Australian Capital CBD Office Markets Update
The Property Council of Australia released the office vacancy figures last week. National CBD vacancy increased from 12.6% to 12.8% and non-CBD markets saw vacancy increase from 15.2% to 17.3%. Overall, the markets are soft and it looks like this will continue for some time. Vacancy across the major capitals is now updated in the graph below.
The biggest 3 trends in the office markets are; vacancy remains high, bigger tenants are contracting, and SME’s are active.
Vacancy remains high
Of the capital cities, only Brisbane and Canberra experienced a decrease in vacancy. With more stock coming on-line and real absorption still very low, vacancy will remain high for some time. The non-CBD markets are not fairing as well. The excitement surrounding the suburban markets during 2020-2022 has dissipated. For Sydney, the vacancy figures are now the same as in the mid 1990’s.

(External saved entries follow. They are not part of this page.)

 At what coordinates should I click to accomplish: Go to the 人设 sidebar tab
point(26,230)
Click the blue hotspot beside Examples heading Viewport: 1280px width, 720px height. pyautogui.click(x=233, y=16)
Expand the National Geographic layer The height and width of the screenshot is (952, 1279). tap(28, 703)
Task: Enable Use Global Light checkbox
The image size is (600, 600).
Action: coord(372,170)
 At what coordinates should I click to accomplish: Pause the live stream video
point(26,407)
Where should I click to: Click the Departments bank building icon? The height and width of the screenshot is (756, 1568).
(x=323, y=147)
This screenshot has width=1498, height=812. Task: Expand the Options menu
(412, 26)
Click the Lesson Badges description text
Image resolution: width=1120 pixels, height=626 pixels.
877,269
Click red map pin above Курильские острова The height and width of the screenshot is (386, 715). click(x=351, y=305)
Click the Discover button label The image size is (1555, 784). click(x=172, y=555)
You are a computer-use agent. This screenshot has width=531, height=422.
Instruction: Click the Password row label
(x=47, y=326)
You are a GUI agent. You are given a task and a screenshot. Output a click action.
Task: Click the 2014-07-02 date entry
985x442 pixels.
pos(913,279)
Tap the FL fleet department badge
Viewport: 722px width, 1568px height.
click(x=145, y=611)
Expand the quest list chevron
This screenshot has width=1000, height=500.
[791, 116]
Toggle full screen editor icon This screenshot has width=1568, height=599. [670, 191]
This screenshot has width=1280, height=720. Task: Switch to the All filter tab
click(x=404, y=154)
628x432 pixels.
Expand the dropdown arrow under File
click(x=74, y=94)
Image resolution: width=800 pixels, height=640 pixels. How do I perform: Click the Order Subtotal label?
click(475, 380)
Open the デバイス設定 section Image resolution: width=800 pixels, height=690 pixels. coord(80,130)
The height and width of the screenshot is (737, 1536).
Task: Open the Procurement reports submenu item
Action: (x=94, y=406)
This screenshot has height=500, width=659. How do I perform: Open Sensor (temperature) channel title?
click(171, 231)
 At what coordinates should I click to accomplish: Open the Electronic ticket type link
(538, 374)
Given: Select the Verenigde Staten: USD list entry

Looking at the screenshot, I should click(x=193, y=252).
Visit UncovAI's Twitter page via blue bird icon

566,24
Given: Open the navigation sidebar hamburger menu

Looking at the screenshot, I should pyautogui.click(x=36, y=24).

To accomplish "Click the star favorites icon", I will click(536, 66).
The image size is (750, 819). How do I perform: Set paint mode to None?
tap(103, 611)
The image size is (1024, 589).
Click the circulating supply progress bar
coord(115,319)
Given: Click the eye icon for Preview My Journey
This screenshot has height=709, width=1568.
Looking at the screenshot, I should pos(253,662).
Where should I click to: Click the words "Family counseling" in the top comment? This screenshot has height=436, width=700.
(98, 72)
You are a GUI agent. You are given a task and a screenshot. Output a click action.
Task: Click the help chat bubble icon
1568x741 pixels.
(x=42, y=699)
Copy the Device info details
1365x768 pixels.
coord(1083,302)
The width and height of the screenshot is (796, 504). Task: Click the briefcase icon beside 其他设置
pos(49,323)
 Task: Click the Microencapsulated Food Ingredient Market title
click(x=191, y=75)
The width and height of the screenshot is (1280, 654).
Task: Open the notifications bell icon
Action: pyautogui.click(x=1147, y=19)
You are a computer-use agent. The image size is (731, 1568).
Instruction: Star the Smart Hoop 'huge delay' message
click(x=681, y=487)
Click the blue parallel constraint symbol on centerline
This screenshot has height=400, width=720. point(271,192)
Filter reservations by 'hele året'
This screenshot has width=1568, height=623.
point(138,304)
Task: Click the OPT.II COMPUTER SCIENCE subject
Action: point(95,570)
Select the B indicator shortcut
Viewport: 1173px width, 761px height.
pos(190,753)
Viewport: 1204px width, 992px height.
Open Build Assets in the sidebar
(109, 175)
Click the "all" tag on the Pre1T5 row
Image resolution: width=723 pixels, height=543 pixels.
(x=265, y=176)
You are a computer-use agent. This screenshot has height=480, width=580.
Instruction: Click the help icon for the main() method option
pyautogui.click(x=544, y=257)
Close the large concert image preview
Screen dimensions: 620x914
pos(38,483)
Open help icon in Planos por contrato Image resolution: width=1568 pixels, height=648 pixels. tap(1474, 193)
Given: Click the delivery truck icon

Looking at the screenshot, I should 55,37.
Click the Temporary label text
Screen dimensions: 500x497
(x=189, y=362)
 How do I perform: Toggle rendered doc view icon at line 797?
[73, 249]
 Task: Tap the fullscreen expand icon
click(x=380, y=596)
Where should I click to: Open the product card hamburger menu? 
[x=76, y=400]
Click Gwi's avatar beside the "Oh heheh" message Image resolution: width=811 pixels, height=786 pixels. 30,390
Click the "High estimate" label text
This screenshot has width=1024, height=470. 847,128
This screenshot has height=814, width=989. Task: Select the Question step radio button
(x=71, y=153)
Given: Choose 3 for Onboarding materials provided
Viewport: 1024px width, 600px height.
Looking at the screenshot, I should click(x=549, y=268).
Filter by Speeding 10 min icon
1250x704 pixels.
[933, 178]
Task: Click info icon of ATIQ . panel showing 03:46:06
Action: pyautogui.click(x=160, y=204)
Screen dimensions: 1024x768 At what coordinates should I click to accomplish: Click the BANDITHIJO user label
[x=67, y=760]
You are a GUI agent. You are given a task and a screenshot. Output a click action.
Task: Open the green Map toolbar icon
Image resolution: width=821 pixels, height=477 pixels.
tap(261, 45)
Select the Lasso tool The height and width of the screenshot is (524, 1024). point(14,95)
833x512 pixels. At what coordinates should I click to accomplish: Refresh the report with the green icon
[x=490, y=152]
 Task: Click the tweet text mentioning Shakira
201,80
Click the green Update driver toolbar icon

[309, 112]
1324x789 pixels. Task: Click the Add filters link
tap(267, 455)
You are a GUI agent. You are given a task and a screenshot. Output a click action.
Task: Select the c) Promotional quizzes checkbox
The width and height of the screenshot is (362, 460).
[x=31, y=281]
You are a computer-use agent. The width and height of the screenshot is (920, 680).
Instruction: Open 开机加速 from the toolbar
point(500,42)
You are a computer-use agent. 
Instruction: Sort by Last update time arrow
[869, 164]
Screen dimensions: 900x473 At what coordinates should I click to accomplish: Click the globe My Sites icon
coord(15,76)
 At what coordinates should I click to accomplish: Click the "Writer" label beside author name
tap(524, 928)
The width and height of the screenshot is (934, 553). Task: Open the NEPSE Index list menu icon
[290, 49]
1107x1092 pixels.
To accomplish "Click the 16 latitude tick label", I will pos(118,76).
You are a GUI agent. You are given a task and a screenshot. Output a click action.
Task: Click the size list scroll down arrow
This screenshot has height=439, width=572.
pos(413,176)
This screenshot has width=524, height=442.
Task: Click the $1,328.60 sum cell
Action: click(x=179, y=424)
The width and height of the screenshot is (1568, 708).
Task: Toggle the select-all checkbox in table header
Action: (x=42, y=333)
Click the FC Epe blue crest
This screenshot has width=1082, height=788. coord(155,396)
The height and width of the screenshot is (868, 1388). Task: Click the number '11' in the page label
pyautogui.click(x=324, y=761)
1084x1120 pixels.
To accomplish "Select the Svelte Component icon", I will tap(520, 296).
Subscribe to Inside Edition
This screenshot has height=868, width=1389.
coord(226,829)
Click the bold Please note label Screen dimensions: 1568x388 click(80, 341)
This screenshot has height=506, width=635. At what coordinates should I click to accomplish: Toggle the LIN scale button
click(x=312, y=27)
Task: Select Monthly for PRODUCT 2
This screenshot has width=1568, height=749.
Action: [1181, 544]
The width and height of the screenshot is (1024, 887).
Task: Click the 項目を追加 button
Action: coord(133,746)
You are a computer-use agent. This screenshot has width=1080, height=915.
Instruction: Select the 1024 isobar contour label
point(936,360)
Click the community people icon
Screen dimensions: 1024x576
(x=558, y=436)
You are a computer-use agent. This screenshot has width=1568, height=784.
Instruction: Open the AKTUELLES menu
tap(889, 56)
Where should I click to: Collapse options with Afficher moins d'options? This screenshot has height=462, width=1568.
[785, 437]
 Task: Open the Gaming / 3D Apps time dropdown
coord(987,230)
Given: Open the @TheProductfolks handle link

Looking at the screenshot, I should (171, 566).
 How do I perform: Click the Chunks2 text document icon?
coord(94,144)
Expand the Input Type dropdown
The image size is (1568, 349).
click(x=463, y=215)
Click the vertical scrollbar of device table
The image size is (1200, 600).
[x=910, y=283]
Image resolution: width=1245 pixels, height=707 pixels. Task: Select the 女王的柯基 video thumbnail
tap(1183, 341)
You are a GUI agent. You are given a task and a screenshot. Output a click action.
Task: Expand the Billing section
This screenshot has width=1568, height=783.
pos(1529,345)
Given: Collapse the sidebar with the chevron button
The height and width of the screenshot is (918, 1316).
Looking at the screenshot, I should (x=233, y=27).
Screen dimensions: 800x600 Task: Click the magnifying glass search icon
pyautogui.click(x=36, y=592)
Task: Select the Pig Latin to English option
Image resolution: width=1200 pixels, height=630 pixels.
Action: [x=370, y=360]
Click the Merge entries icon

The bigger the tenancy, the more process work involved and as a consequence the higher the number of people who are able to work from home. As a result, more large tenants will be decreasing their footprints over time by handing back space or subleasing. This is more apparent in the Western Corridor and Docklands precincts in Sydney and Melbourne respectively.
SME’s are active
The SME market is active across the board which is excellent for the overall economy. Most are right-sizing and leaving older premises. This follows the current drive to increase efficiency and productivity. So far this cohort has developed a good mix of WFH and work in the office.